RADIO, RADIO

RADIO, RADIO

Anyone who knows me knows I spent much of my life in Radio.

As a three year old there was a signal event (har har, pun) that was a guidepost for my future; I decided at that early age to work in Radio when I grew up.

I couldn't wait that long.

By age 15 I was on the air on Pacifica's listener-supported WBAI in New York City. I spent the Summer as a volunteer, working in various departments. What a time, what a learning experience, what a great training ground it was. Golden memories, 30+ years later.

While in school in the midwest I worked at local radio stations as well as at my college radio station, where I was the Program Director of the station.

After college (majoring, of course, in Radio/TV) I began working in the Real World Radio Business. A screaming Top 40 disc jocket, a cool album radio preogressive rock jock.

Being mathematically inclined, I loved reading the ratings book. Being one from an entrpreneurial and business oriented family background, I understood the synergy between the creative (the on air programming product) and the analytical (ratings, sales, et al).

I opened a Radio consulting firm and ran it for 20+ years. During that run we worked with almost all the major broadcasting chains, and had clients in markets large, medium, small, and even infinitesimal markets. We did programming, planning, marketing, ratings analysis, focus group research, brokerage analysis, sales work, you name it. We did annual joint ratings analysis projects with Arbitron, having access to Arbitron data and other sources unlike most of our peers. We were the consulting operators of various format-specific or demographic-specific marketing groups.

The company, Landsman Media, Inc., specialized in Black/Urban Radio, Beautiful Music, Talk Radio, and we also worked with Hispanic stations and some industry groups, among them the 35-64 Radio Committee, and The Academy of Country Music, and some other special interest groups.

The pinnacle of my radio career may be when I assembled a group to buy a radio station.
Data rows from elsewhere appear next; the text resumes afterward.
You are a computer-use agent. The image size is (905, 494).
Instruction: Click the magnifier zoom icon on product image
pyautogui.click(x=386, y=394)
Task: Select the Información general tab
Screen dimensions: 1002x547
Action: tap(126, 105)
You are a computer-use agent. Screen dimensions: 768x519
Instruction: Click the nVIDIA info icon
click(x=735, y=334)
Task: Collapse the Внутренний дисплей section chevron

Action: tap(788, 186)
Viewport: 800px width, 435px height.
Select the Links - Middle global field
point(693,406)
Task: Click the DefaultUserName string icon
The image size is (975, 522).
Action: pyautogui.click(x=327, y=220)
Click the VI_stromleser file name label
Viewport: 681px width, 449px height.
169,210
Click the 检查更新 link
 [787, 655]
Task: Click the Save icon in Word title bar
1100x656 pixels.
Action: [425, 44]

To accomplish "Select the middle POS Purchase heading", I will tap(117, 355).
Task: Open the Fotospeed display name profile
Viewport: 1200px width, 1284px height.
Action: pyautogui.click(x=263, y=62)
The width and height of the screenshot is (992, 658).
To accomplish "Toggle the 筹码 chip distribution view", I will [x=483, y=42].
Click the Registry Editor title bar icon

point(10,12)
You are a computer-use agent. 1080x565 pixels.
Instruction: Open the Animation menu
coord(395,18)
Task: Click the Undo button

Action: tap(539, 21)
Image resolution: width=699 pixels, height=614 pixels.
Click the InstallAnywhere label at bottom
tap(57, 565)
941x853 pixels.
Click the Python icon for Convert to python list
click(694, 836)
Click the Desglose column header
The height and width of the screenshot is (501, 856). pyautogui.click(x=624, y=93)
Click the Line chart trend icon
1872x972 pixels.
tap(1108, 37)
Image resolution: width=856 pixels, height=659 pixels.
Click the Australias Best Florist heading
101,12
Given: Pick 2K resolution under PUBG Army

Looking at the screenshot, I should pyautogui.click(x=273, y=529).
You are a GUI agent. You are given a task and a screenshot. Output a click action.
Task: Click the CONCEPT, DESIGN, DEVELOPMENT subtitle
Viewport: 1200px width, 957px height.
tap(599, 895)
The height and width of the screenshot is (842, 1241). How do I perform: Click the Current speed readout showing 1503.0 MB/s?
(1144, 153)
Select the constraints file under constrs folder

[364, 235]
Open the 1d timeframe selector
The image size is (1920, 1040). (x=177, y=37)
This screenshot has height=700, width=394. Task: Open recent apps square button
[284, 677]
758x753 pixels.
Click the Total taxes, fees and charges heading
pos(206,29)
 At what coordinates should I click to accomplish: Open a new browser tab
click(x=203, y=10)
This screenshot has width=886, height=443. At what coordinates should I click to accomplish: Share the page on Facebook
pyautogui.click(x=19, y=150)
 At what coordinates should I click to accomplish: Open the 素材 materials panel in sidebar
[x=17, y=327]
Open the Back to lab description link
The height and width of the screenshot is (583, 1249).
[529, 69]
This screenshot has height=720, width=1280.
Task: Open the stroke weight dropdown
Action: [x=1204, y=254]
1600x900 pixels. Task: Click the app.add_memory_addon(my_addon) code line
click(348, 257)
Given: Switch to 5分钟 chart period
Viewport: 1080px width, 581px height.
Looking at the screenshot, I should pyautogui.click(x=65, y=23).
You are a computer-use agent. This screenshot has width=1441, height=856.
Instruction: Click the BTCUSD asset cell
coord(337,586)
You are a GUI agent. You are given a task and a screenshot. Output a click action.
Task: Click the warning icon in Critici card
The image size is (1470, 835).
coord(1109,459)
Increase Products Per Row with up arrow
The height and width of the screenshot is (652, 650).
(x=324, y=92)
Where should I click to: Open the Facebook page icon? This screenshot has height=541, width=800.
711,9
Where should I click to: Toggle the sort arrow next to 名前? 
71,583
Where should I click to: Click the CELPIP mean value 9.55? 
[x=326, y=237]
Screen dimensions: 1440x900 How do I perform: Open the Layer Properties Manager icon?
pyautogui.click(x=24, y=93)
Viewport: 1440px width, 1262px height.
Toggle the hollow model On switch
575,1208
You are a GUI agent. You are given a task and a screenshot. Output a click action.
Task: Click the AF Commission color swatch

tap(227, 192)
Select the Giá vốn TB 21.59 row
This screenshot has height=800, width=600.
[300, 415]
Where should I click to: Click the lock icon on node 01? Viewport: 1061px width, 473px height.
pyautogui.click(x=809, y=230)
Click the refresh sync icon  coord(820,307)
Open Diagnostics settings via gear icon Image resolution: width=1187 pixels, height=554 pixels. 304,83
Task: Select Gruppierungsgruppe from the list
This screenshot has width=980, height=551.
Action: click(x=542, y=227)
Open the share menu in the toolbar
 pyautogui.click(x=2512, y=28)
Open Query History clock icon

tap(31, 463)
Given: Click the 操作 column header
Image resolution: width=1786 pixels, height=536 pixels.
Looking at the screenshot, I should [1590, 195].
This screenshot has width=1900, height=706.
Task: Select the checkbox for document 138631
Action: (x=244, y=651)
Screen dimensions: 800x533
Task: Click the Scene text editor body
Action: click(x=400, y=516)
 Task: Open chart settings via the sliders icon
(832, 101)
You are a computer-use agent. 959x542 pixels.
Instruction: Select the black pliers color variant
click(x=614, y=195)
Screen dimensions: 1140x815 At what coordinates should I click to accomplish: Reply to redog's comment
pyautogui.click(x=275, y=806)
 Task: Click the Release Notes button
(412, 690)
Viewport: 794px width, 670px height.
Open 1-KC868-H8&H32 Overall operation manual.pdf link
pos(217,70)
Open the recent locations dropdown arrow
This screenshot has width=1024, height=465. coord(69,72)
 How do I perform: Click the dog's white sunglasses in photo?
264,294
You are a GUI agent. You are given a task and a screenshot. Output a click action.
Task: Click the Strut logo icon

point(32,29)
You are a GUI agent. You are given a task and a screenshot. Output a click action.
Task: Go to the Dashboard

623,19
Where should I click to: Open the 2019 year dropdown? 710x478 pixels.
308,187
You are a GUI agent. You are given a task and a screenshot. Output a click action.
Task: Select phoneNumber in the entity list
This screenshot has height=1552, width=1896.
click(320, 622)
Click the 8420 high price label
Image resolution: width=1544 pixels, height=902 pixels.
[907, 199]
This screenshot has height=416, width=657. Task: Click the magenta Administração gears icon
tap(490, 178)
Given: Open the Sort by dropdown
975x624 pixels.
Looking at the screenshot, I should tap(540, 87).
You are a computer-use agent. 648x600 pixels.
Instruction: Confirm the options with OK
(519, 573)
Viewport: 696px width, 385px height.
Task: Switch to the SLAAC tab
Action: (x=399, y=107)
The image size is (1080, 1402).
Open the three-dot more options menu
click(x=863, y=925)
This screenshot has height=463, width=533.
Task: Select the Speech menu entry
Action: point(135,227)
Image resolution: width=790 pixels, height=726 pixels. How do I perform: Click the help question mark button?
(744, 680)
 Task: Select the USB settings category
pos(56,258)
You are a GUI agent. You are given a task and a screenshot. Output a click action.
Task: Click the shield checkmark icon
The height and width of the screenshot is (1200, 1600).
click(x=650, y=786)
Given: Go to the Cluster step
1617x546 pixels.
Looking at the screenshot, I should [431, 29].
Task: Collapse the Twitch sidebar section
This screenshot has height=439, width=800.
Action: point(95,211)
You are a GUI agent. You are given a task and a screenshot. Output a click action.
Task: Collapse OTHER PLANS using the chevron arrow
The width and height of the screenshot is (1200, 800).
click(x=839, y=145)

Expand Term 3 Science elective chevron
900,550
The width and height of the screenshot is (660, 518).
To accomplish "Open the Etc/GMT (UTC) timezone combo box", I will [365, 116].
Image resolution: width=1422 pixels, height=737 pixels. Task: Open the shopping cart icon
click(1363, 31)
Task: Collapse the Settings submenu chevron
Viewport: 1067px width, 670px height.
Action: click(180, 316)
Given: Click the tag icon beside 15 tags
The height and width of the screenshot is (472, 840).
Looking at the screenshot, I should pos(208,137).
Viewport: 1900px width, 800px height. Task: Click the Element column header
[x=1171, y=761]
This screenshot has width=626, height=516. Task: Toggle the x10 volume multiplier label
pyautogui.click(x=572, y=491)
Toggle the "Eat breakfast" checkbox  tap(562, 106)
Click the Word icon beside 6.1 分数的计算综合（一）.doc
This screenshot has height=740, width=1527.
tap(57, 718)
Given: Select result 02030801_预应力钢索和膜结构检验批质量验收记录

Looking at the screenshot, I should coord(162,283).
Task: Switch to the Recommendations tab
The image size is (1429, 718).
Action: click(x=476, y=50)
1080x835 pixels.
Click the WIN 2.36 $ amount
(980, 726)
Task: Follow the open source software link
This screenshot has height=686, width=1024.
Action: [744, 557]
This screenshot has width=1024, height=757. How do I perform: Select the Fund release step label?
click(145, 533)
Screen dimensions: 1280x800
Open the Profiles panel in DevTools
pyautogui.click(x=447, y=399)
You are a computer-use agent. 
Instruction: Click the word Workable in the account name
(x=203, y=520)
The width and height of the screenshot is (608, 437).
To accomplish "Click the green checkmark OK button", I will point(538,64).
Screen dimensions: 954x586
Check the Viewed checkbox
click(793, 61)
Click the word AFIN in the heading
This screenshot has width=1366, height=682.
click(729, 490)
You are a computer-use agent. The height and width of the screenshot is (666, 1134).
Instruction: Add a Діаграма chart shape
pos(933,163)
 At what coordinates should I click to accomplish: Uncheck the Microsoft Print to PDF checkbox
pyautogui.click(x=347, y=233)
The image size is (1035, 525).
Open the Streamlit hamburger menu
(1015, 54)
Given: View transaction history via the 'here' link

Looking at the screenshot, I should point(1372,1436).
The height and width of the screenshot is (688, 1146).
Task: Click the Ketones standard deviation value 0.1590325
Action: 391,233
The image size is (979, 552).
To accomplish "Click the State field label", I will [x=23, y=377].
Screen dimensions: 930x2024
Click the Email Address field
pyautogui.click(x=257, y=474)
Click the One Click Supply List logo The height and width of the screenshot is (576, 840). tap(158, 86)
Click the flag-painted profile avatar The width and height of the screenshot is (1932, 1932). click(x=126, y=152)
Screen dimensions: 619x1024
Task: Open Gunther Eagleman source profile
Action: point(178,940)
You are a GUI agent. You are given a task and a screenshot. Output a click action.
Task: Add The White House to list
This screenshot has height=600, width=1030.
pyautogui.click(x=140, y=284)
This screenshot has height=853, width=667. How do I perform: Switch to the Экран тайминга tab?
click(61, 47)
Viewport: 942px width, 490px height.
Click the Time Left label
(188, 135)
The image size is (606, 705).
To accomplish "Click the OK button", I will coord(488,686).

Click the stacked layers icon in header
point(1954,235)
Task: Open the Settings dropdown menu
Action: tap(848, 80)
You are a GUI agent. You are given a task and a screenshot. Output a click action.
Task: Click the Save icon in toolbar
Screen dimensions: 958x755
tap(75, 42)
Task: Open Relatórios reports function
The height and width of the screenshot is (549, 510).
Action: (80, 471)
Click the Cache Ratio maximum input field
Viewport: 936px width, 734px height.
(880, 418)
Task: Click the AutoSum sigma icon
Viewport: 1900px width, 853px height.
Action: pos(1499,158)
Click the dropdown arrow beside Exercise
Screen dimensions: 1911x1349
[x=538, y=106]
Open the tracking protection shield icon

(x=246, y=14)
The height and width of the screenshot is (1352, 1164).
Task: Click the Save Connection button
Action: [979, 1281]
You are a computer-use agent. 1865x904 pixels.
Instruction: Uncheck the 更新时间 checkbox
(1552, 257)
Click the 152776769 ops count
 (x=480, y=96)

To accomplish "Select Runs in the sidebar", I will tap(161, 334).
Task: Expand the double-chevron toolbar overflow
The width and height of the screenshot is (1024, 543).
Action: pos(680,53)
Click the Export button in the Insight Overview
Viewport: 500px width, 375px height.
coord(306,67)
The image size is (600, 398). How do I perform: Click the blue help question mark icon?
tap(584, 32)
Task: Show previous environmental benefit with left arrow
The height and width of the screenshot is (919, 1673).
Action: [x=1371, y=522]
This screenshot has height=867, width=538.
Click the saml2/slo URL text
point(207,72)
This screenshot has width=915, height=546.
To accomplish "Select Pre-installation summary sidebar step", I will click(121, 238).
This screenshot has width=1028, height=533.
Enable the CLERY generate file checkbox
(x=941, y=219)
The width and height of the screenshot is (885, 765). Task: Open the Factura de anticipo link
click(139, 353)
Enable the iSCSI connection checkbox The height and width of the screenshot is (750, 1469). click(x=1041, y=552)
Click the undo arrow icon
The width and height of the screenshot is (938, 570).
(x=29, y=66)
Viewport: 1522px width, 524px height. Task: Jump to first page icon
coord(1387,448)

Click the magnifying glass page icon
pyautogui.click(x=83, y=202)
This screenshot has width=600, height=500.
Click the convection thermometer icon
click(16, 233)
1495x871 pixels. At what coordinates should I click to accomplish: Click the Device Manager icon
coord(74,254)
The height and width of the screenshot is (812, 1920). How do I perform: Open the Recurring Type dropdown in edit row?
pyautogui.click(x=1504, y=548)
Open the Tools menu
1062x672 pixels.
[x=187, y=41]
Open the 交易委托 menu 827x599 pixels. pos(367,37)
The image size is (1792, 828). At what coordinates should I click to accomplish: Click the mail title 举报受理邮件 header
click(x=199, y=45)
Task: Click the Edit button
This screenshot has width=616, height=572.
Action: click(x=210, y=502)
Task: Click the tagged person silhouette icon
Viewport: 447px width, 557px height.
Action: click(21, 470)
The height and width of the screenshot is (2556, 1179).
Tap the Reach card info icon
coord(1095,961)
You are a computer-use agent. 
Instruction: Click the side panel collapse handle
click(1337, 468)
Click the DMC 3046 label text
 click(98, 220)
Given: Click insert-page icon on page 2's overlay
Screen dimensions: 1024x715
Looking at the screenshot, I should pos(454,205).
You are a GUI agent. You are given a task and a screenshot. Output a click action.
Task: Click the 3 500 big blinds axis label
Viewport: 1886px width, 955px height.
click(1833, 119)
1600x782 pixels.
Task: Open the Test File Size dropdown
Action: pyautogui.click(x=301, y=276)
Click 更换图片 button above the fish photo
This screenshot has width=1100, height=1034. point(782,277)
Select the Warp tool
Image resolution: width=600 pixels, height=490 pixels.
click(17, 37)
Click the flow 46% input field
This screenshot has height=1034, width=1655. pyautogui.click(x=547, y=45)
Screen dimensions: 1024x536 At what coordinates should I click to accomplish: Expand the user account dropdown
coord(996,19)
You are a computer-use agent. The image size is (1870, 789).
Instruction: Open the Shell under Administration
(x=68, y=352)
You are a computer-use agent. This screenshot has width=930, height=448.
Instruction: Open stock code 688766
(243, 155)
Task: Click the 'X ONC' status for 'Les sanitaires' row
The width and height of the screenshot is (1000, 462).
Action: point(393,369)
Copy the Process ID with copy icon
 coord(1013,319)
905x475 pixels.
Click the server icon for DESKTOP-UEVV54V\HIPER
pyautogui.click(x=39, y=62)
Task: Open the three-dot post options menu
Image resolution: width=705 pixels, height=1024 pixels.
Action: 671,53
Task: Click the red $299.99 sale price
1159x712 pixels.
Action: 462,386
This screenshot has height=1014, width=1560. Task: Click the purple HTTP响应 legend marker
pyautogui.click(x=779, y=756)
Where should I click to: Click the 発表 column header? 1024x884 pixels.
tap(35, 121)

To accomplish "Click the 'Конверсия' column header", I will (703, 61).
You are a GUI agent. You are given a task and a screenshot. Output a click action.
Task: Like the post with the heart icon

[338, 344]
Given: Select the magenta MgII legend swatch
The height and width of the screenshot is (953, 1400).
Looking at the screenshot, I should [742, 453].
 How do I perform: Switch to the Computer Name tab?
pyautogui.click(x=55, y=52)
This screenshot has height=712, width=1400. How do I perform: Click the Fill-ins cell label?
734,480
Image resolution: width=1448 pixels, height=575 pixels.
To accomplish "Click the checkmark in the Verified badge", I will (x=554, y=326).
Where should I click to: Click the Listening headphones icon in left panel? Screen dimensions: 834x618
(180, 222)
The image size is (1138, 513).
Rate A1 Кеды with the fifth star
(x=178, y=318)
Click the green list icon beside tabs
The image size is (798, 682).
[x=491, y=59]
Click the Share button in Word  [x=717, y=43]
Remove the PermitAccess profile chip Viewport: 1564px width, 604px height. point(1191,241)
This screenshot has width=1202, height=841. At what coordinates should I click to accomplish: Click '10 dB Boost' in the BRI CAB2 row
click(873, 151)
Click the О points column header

We took it to #1 in the market, tripled the billing and got the highest ratings in the history of the market.

It was a joy for many years.

As the phrase goes, be careful what you wish for, you may get it.

There were many wishes on my Radio list: to program a New York radio station; to consult with the majors on their New York stations; to own and operate a radio station; to work in the international broadcast arena; to integrate computer ops into the day-to-day operation of stations, and so forth.

One by one, all of these dreams were met.

The funny thing about it is this: by the ripe old age of 40 or so, I had lived all my radio dreams, and it wasn't such a challenge or as filled with passion as it had been for so many years. Add to this the changes going on about that time in the business (Reagan era funny money had the Yellow Tie crowd jumping into Radio, and deregulation meant BIGCOs could buy up hordes of stations, effectively and eventually forcing out all the smaller operators and passionate, local-area or regional entrepreneur broadcasters.

There were other changes, of major consequence in my personal life around that time.

And suddenly I'd all but gotten out of the Radio business, except for some projects here and there, consultation with some old friends and allies, and a somewhat regular peek into the Radio world via online perusal of trade press and some calls here and there from friends still working in the biz.

As far as Radio goes, I'd become a civilian.

That meant a good many changes. After a while my listening habits began to reflect my non-pro status. The listener-supported Jazz station, a local college stationwith a free form approach, New York City's WNYC AM & FM, the Classical station, and whichever station carried the Yankees (for the past 20 years that was my old client WABC) became my stations of choice. And the Sports station, of which there are now two (of note, anyway; there's a third, but the signal is poor and the programming even poorer).

And now, not quite a decade later (and numerous attempts by my old buddies to pull me back in), there's another RADIO, and I am drawn to it.

No, not satellite radio (XM, Sirius). Nor webio, as Doc refers to it, or streamcasting via the net.

The new Radio is Radio 8. It is a major step forward in blogging. Some of it boggles (or is that "bloggles?") my less-than-technically-astute mind, but I seem to be getting there.

This site is edited with Radio UserLand, the first personal Web Application server for Windows and Macintosh.

Sooner or later I will figure out how to make a single entity out this blog and the new one generated as a Radio Blog.

For now, though, as I get all comfy with my new Radio obsession, there are two of these blogs for your reading pleasure (at least I hope it is pleasurable!).

And there's another blog of mine, Dean On Baseball, which is counting the days, the minutes, until Spring Training camps open. Pitchers and Catchers report starting on February 13. I can almost hear the sound of the ball smacking into the catcher's mitt.

What a wonderful anticipation, and it is right around the corner!

BIG THANKS to my daughter Liliana who discovered this graphic!